HCatalog add a lot of functionalities when we want to reuse schemas between processing tools (Pig, MapReduce). It greatly simplifies data consumption by storing the metastore of Hive tables. There's a great documentation about using HCatalog there. Now, let's look at this scenario. A developer created an external table in Hive and another wants to use it in Pig.
For example, a Pig developer want to use the HiveSampleTable. This is a sample table that is created when you create an HDInsight cluster. Without the HCatalog, the Pig developer would have to know where the data is stored and its structure. First thing first, she needs to instruct Pig to sue HCatalog using this switch when Pig is called:
C:\apps\dist\hadoop-2.4.0.2.1.15.1-1234>%pig_home%\bin\pig -useHCatalog;
The above command allows Pig to leverage the HCatalog.
Then, she can declare a variable that points to the HIveSampleTable in Hive.
SampleTable = LOAD 'HiveSampleTable' USING org.apache.hive.hcatalog.pig.HCatLoader();
2015-09-11 23:01:59,308 [main] INFO hive.metastore - Trying to connect to metastore with URI thrift://headnodehost:9083
2015-09-11 23:01:59,391 [main] INFO hive.metastore - Connected to metastore.
2015-09-11 23:02:00,058 [main] INFO org.apache.hadoop.conf.Configuration.deprecation - fs.default.name is deprecated. Instead, use fs.defaultFS
Now, if she calls a describe command, here is what she gets:
grunt> DESCRIBE SampleTable;
2015-09-11 23:03:58,829 [main] INFO org.apache.hadoop.conf.Configuration.deprecation - fs.default.name is deprecated.

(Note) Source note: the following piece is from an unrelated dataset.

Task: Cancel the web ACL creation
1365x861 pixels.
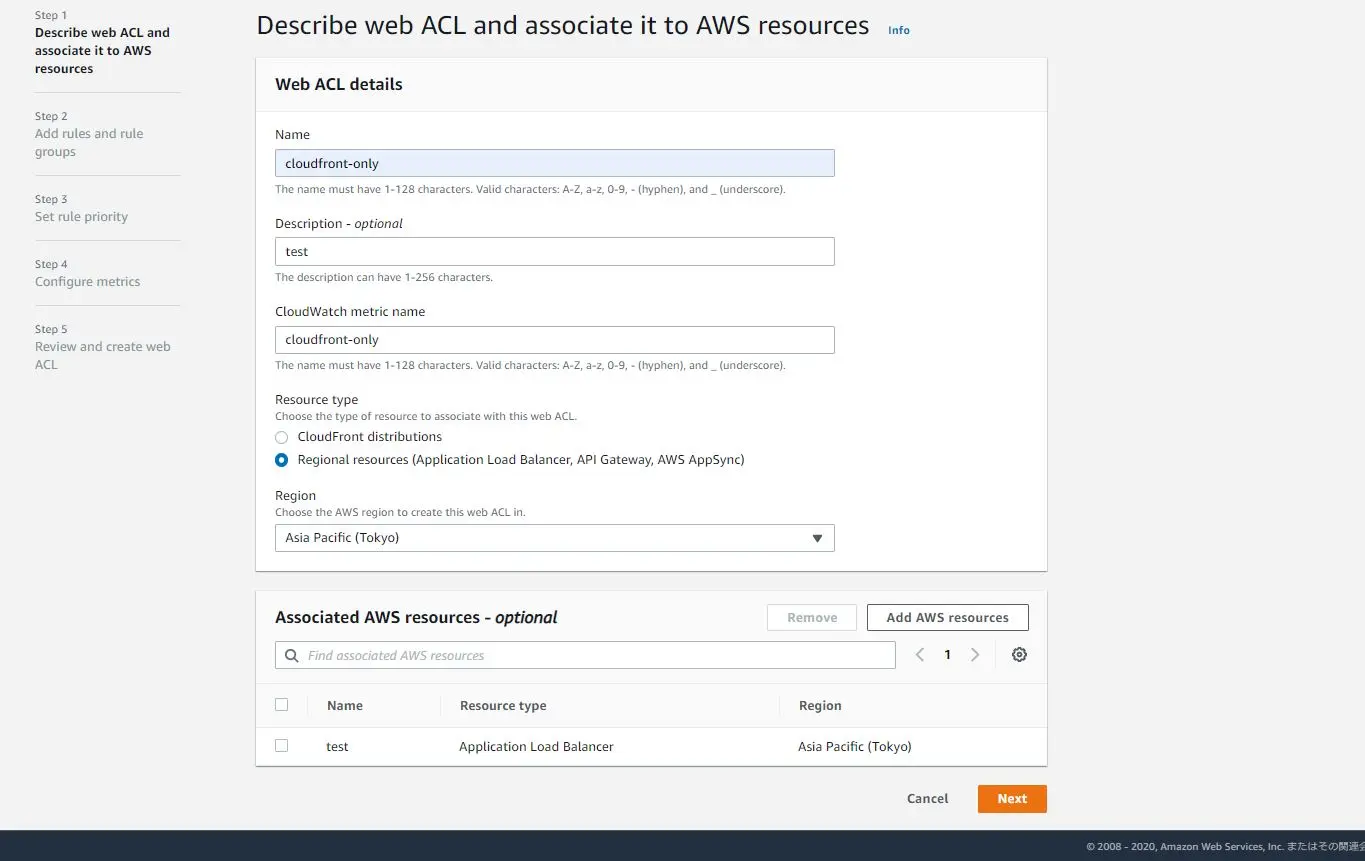Action: pos(927,799)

Instead, use fs.defaultFS
SampleTable: {clientid: chararray,querytime: chararray,market: chararray,deviceplatform: chararray,devicemake: chararray,devicemodel: chararray,state
le,sessionid: long,sessionpagevieworder: long}
We clearly see here that we can leverage the HCatalog metastore since Pig has recognized the underneath file and its structure. Moving forward, we can now interact with this variable like we would do without knowledge of the file location and schema.
Happy HDInsight coding! J